Alas, whenever you believe that you have nailed British hypocrisy, the BBC comes along and proves that it is worse than you thought. If there were an award for intellectual cowardice, a gold medal for journalistic double standards, this morning’s effort by Radio 4 deserves it.

The BBC began its report (28 minutes in) on the 10th anniversary of 9/11 by saying that after the attack “some in the west felt personally threatened by Muslims. They believed that Muslims had nothing but hatred for America and its allies.” Note how at once the BBC avoids discussion of radical Islam, which does indeed have nothing but hatred for the West, for the Jews, for the Hindus and for the free thinkers, atheists, agnostics, liberals, secularist and democrats. Hatred that is complemented by its loathing for those Muslims or ex-Muslins who do not share its fascistic values, and whom it is slaughtering and oppressing wherever it has the power to kill.

Instead of acknowledging radical Islam’s existence, the BBC politely ignores what was in front of its nose and implies that to oppose radical Islam is to incubate a racist hated of all Muslims.

The only fanatic it quotes is Pastor Jones, the Florida preacher who wanted to burn the Koran. He is a nasty piece of work, to be sure, but an insignificant figure whose global notoriety owes everything to media corporations such as the BBC. The fanaticism we should worry about is Christian fanaticism not Islamist fanaticism, the suggestion runs. At the very least there is a moral equivalence between the two. The BBC then mentions the 7/7 bombings, which as I remember them were perpetrated by men with “nothing but hatred for the West”. Instead of finding someone who can talk about the killings with honesty and intelligence, it drags up a vicar so wet you could wring him out. His contribution is to blame the media for “piling on the agony” – as if journalists were the suicide bombers – and to describe the atrocity in tellingly woozy and illiterate language as “something international,” when it was all too clearly “something domestic”.

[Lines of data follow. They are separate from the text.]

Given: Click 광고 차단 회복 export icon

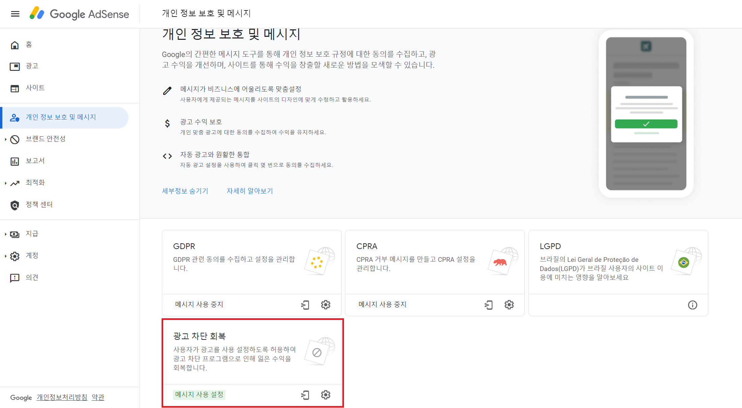Looking at the screenshot, I should (x=305, y=395).
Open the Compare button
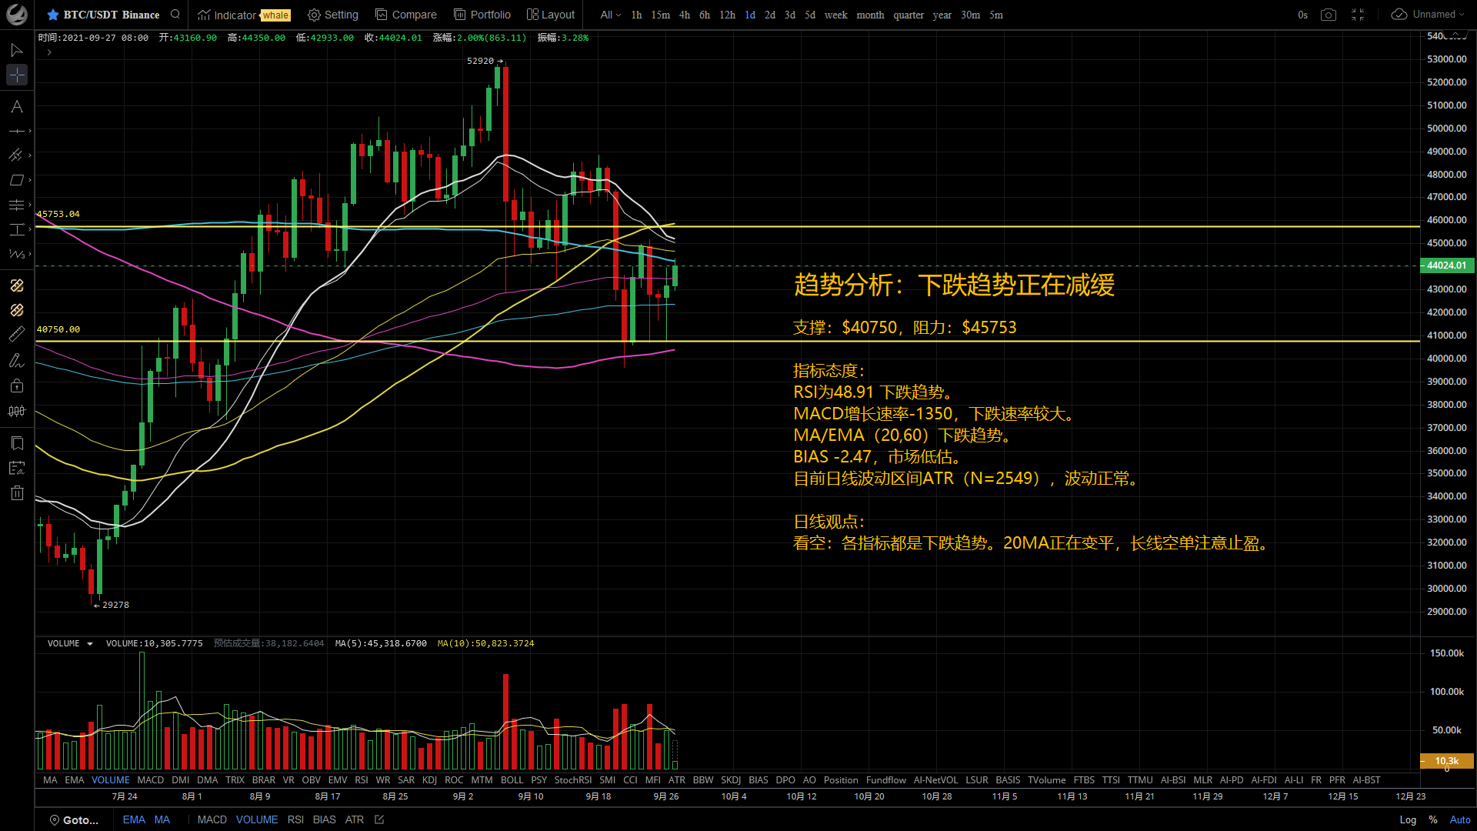The width and height of the screenshot is (1477, 831). tap(405, 15)
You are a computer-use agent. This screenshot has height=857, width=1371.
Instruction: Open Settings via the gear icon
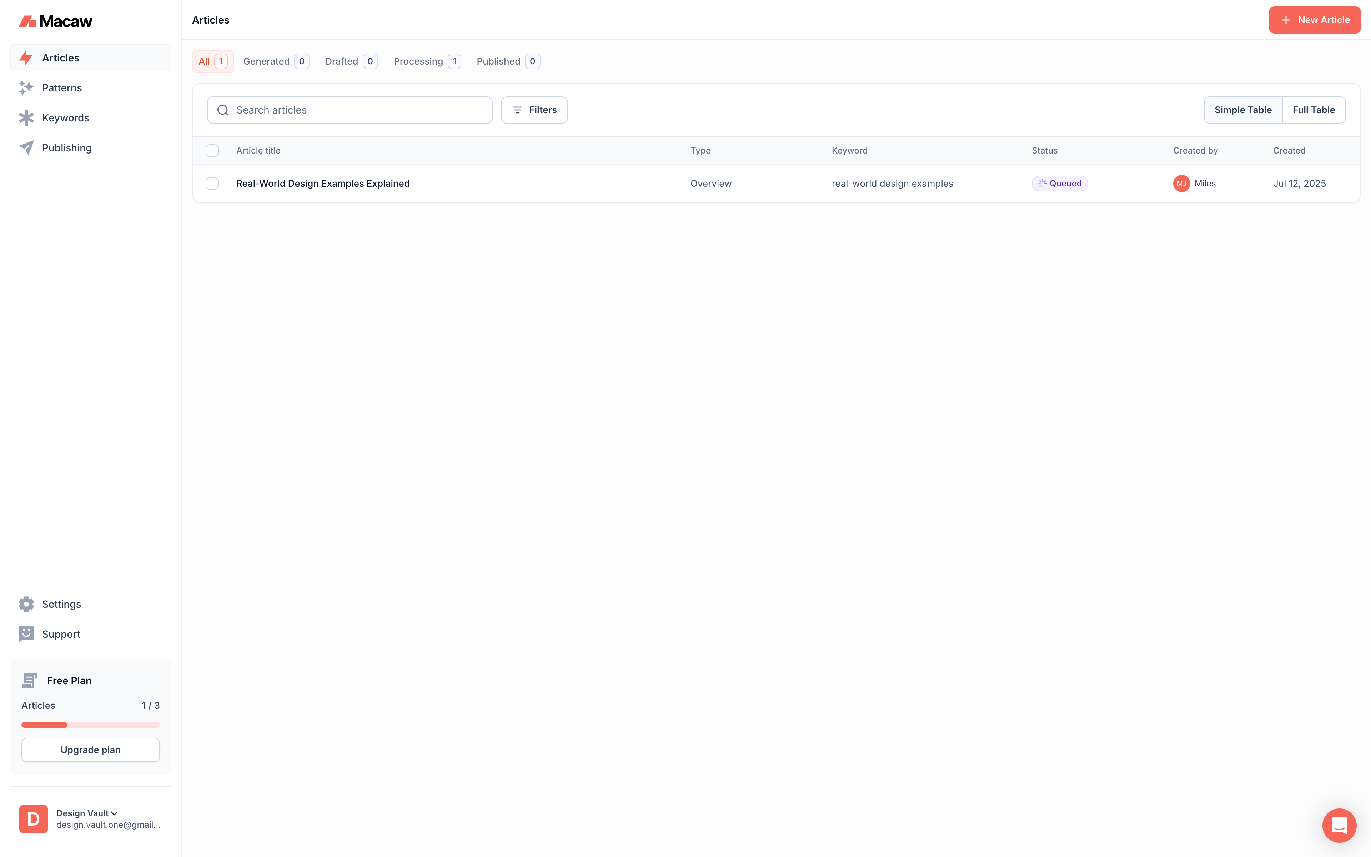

I am glad to say that in the studio discussion afterwards, Stephen Pollard exploded. “The idea that there is some kind of equivalence of extremism” between a Florida pastor with a tiny congregation and a global clerical fascist movement was “fantasy,” he boomed.

Here is my first prediction for 2011. Radio 4 will not invite Mr Pollard back for a very long time.

How interesting, by the way, that it should be Stephen Pollard, the brilliant editor of the Jewish Chronicle, rather than the Catholic studio guest, Paul Vallely, who pointed out the anti-Christian double standards in Kevin Bouquet’s report.

Update: Stephen has now linked to the programme from his blog under the headline: “BBC: Radio 4: The threat from Christian extremists is as bad as jihadi terror”.